** Instructions to follow **
Once the pictures are set aside, output all the records exactly.

** Stored data **
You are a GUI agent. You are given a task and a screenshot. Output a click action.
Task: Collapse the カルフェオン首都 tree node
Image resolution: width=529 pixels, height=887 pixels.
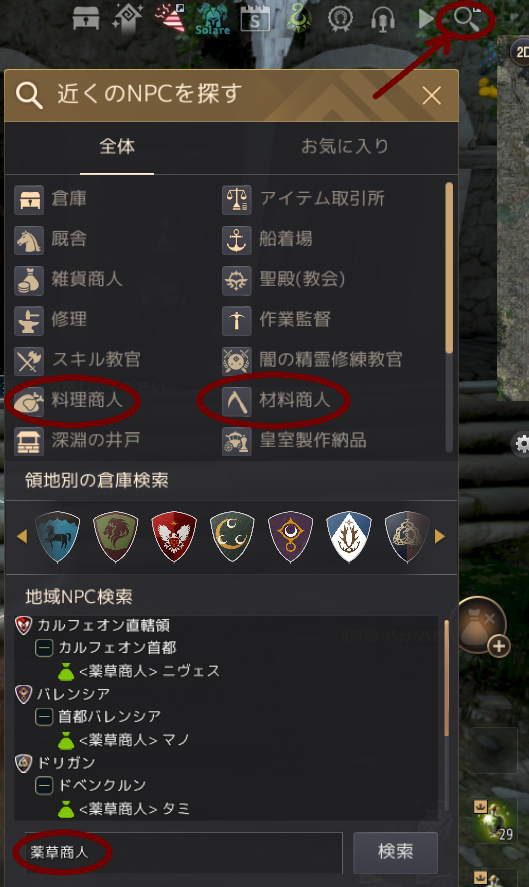[x=44, y=647]
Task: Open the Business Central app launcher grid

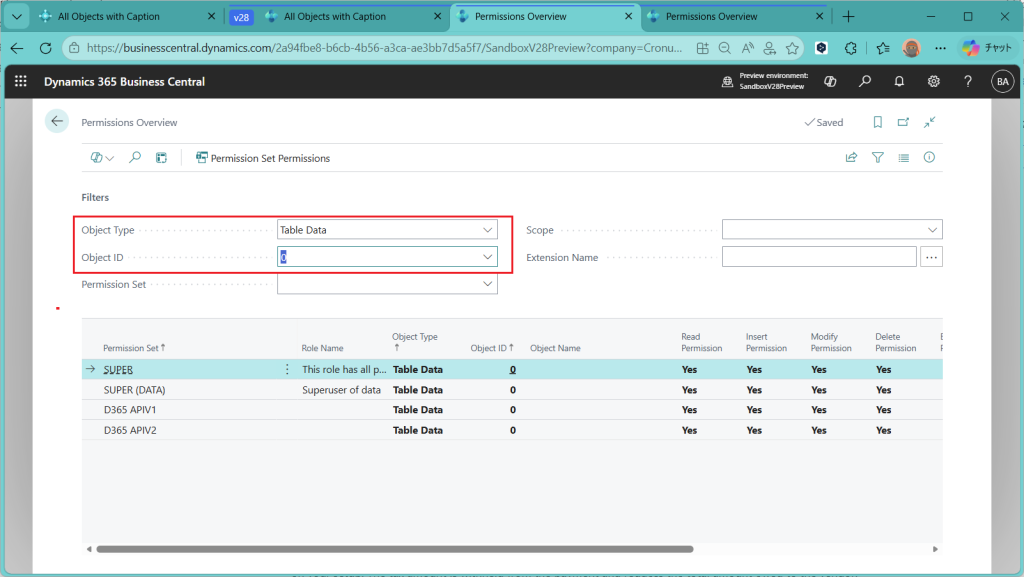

** Written solution **
You are a GUI agent. You are given a task and a screenshot. Output a click action.
Task: Collapse the カルフェオン首都 tree node
Image resolution: width=529 pixels, height=887 pixels.
[x=44, y=647]
Task: Open the Business Central app launcher grid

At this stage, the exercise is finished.